No se nos puede olvidar que quien más ayuda necesita no
siempre sabe o puede pedirla. Porque quien sufre no lleva pancartas, de hecho
muchas veces se parapeta en el silencio, como el adolescente que se encierra en
su habitación o la pareja que calla en la otra mitad del sofá, o que deja caer
sus lágrimas en el otro lado de la cama.
Saber “sentir y percibir” la necesidad del otro es lo que
nos hace ser dignos a nivel humano, porque
hacemos uso de esa cercanía emocional que nos enriquece como especie al
preocuparnos de quien tenemos cerca. Te proponemos reflexionar sobre ello.
Te siento y te entiendo sin que digas nada: la lectura
emocional
Aunque no lo creamos, la mayoría de nosotros disponemos
de un poder excepcional: leer la mente. Esto mismo es lo que nos dice Daniel
Siegel, doctor en psiquiatría de la Universidad de Harvard y director del
“Center for Culture, Brain, and Development”. En su libro “The Mindful Brain”
nos explica que cada uno de nosotros podemos llegar a ser grandes “lectores de
mentes”, porque la mente -y aquí llega el matiz más importante- se rige por
todo un universo de emociones que debemos ser capaces de descifrar.
De hecho, la mayoría de nosotros aplicamos este “súper
poder” a diario. Nos basta ver el modo en que se sienta nuestro jefe y coge
aire para advertir de que hay algo que no va bien. Entendemos por el tono en
que nos habla nuestra amiga, que hay algo que le preocupa. Sabemos también
cuándo nos miente nuestro hijo pequeño y cuándo nuestro hermano, ha vuelto a
enamorarse de alguien.
Las emociones son como las burbujas del champagne.

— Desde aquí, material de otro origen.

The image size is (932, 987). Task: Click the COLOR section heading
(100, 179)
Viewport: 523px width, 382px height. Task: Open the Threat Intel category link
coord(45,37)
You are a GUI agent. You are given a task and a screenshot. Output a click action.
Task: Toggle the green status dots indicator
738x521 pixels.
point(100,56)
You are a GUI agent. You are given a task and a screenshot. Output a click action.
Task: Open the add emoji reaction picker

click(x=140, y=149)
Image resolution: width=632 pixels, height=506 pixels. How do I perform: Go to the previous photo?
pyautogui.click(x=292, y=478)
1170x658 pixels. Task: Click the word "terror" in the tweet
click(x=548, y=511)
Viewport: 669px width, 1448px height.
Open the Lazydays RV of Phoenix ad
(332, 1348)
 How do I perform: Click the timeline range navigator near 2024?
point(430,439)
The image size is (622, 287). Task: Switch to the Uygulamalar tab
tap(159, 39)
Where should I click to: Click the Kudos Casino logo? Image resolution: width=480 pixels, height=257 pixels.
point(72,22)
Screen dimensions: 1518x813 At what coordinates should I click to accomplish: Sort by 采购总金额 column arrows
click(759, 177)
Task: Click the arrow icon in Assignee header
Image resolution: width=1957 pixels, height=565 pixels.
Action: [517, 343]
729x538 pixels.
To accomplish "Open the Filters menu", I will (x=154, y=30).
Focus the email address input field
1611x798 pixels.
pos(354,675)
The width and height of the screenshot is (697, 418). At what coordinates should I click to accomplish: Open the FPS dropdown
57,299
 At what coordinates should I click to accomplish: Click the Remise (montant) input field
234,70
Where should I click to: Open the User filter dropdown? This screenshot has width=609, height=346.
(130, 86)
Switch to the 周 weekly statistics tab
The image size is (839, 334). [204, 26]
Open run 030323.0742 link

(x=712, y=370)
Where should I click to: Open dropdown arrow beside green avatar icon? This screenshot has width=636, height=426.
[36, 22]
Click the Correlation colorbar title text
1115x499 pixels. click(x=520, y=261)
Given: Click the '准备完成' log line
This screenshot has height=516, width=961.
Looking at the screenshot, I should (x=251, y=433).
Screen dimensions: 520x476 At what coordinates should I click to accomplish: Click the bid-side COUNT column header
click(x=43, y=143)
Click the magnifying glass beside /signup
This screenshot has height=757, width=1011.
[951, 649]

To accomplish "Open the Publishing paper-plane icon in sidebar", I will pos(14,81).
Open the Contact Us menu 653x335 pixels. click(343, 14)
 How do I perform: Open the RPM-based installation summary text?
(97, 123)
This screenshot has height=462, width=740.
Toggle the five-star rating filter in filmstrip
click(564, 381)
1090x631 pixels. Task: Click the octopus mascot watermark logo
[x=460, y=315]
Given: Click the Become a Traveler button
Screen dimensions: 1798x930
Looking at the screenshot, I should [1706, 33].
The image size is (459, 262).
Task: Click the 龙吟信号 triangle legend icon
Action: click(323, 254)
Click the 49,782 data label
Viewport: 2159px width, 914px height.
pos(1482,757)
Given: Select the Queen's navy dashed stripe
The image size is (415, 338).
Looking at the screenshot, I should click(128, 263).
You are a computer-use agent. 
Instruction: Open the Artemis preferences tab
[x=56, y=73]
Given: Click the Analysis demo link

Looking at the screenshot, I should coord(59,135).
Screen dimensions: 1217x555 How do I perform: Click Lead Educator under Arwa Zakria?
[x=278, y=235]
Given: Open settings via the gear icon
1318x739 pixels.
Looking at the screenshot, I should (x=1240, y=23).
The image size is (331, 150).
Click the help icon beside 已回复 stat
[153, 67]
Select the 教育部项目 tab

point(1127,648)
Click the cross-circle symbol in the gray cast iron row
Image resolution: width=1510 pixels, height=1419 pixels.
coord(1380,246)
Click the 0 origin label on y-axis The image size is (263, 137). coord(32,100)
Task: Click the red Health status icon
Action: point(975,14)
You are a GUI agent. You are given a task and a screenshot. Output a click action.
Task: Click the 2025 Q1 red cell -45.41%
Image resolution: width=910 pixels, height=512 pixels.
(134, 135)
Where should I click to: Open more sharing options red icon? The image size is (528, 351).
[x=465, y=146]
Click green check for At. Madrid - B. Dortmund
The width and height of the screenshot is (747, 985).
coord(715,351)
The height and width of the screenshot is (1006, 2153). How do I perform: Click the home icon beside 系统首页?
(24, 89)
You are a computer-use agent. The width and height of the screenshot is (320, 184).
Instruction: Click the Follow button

Alborotan nuestros universos cotidianos, los rostros, las expresiones, los
gestos, las palabras… Fluyen a nuestro alrededor de forma caótica estallando en
pequeñas bombas de información capaces de producirnos a su vez, múltiples
sensaciones al empatizar con ellas. Sin embargo, el propio doctor Siegel nos
advierte de que hay personas con “ceguera emocional”. Aún más, hay perfiles de
personalidad incapaces de sentir esas “burbujas” emocionales de las personas
que tienen más cerca.
William Ickes es uno de los psicólogos que más han
estudiado la dimensión de la empatía a nivel científico y experimental. Por
curioso que parezca, y este dato es muy llamativo, a nivel familiar la
capacidad de empatía entre sus miembros no suele sobrepasar los 35 puntos. Sin
embargo, entre las buenas amistades supera los 70.
¿La razón? A nivel familiar es común establecer muchos
filtros personales. En ocasiones, nos limitamos a ver a nuestros hijos, pareja,
hermanos o padres como nosotros queremos y no como son en realidad. Es esa
ceguera mental con la que asegurarnos de que todo va bien, de que nuestro
“pequeño mundo” no tiene ningún cabo suelto, cuando en realidad, existen muchas
necesidades que atender y muchos lazos que sanar.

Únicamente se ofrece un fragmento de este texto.